** start of DATA EXTRACT **

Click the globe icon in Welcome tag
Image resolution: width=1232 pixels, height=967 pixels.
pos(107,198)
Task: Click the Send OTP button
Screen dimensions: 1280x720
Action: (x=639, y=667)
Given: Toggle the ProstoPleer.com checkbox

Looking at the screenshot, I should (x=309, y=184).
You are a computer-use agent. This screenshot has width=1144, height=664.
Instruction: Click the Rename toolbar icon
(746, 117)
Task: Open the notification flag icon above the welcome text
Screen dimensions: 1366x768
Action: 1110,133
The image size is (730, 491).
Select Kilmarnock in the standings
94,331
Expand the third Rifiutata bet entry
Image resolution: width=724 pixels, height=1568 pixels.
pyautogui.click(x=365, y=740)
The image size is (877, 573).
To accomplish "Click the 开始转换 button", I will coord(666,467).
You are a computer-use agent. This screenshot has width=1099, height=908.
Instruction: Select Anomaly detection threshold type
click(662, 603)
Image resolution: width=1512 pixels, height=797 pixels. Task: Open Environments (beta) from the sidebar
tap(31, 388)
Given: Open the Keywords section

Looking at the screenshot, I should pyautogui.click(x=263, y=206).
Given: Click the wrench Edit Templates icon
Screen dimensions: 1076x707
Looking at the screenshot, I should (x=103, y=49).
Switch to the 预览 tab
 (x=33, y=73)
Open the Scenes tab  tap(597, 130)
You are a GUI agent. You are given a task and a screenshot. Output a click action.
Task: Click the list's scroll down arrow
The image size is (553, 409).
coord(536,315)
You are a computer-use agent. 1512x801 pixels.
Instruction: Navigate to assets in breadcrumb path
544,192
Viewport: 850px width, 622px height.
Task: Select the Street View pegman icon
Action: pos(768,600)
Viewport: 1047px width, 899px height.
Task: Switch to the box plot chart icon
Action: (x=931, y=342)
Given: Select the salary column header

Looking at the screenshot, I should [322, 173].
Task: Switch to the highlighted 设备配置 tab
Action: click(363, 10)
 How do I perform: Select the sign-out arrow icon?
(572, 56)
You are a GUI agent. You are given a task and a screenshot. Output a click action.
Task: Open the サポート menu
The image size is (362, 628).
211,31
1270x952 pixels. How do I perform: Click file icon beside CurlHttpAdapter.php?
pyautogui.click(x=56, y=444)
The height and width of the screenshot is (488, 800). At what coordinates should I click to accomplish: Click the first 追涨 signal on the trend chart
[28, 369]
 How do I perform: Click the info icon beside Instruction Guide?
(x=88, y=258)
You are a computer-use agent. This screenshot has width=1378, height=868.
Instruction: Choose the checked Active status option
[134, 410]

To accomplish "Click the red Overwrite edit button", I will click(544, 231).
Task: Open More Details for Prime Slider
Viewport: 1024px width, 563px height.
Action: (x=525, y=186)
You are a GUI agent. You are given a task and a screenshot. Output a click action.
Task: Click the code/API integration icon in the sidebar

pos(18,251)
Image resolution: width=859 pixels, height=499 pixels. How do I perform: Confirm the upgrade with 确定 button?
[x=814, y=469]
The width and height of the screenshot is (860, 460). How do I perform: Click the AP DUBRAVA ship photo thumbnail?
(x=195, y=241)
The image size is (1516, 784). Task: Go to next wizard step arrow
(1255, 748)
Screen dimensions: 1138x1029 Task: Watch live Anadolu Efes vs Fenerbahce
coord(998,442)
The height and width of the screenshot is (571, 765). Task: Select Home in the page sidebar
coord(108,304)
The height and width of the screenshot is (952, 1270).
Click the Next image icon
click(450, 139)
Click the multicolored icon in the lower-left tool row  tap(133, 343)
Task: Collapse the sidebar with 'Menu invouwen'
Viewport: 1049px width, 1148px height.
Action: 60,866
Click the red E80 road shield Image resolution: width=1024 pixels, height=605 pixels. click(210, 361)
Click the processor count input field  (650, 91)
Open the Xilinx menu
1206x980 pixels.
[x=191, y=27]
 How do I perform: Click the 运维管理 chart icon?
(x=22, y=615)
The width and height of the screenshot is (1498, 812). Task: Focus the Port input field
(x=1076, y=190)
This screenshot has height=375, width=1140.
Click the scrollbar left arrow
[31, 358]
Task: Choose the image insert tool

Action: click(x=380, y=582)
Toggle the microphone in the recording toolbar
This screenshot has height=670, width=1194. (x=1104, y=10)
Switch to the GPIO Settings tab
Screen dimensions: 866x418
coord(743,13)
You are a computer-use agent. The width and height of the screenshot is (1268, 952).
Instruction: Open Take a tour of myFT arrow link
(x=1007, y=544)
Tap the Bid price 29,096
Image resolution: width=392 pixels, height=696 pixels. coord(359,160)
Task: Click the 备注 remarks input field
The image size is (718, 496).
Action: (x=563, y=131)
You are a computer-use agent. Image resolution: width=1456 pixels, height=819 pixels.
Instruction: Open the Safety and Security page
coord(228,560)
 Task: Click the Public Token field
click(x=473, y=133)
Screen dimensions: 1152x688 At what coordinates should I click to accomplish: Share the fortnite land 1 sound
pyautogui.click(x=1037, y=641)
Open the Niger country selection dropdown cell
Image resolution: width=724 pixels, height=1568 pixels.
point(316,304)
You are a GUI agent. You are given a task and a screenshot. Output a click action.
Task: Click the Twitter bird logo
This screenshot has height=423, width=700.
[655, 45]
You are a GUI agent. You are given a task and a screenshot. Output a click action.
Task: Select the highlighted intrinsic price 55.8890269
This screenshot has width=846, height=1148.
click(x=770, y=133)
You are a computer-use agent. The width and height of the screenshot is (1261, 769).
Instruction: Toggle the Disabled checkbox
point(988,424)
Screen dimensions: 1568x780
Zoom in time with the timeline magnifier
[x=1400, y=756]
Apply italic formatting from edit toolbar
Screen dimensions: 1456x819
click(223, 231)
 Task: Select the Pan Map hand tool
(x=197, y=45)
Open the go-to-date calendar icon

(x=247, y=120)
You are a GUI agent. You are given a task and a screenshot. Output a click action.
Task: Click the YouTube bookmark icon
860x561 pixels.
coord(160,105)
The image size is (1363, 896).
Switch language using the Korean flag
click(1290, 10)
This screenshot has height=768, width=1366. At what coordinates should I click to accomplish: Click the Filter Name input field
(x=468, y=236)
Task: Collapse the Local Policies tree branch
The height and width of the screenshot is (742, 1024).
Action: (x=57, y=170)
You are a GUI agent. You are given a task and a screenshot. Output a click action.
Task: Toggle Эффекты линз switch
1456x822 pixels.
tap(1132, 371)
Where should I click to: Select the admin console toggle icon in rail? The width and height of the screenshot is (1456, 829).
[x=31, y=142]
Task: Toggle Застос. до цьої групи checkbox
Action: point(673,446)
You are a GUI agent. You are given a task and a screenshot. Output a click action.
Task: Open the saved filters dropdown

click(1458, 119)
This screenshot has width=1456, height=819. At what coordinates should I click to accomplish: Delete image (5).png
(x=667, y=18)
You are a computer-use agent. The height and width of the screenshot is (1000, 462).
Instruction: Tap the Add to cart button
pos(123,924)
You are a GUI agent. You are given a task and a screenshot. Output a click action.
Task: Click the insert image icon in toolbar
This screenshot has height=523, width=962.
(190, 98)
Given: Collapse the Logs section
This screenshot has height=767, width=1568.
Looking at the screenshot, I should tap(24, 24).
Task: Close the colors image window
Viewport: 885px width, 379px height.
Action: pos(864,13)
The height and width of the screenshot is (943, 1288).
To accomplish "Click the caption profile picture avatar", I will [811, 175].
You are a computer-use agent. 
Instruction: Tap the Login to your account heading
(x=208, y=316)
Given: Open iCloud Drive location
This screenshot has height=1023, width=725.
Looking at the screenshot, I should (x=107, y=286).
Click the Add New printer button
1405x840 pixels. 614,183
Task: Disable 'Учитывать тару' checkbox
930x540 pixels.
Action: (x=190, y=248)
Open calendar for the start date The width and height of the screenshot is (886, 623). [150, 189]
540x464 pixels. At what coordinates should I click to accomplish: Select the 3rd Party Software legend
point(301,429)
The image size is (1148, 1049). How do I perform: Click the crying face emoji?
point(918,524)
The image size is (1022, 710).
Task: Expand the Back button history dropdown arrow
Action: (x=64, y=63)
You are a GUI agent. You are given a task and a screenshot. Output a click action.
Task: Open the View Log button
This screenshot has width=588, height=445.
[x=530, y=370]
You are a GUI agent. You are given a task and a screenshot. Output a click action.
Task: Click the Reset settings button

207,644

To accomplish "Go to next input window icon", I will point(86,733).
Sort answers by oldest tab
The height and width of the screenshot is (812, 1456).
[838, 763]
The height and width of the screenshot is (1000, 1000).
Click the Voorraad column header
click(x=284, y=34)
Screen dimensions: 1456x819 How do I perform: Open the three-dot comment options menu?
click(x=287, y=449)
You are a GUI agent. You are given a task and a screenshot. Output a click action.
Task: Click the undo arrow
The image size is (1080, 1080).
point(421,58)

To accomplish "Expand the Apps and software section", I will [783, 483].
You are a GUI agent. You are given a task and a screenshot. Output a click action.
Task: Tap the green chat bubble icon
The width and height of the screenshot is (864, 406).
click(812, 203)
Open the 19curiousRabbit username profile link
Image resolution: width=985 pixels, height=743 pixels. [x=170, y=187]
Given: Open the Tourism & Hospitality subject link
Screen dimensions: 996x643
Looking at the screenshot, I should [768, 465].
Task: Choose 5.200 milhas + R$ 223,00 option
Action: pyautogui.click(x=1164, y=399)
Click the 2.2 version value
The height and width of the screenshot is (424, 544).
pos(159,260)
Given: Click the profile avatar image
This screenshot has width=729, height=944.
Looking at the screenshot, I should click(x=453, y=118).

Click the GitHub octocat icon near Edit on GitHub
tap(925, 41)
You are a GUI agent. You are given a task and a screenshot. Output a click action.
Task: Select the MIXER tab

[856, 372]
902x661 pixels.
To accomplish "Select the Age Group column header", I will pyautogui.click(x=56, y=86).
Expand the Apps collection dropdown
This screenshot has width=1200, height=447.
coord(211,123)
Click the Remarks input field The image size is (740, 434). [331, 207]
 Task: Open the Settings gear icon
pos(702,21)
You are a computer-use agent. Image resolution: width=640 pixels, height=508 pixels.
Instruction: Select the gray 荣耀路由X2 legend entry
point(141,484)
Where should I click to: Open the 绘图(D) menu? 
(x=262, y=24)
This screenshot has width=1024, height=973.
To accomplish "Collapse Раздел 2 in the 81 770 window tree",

** end of DATA EXTRACT **

WHAT TO DO => Above are the records. Can you echo everything from the line containing "This screenshot has width=1456, height=819." down to the line containing "(x=667, y=18)", both of those lines included, exactly as they appear?

TASK OUTPUT =>
This screenshot has width=1456, height=819. At what coordinates should I click to accomplish: Delete image (5).png
(x=667, y=18)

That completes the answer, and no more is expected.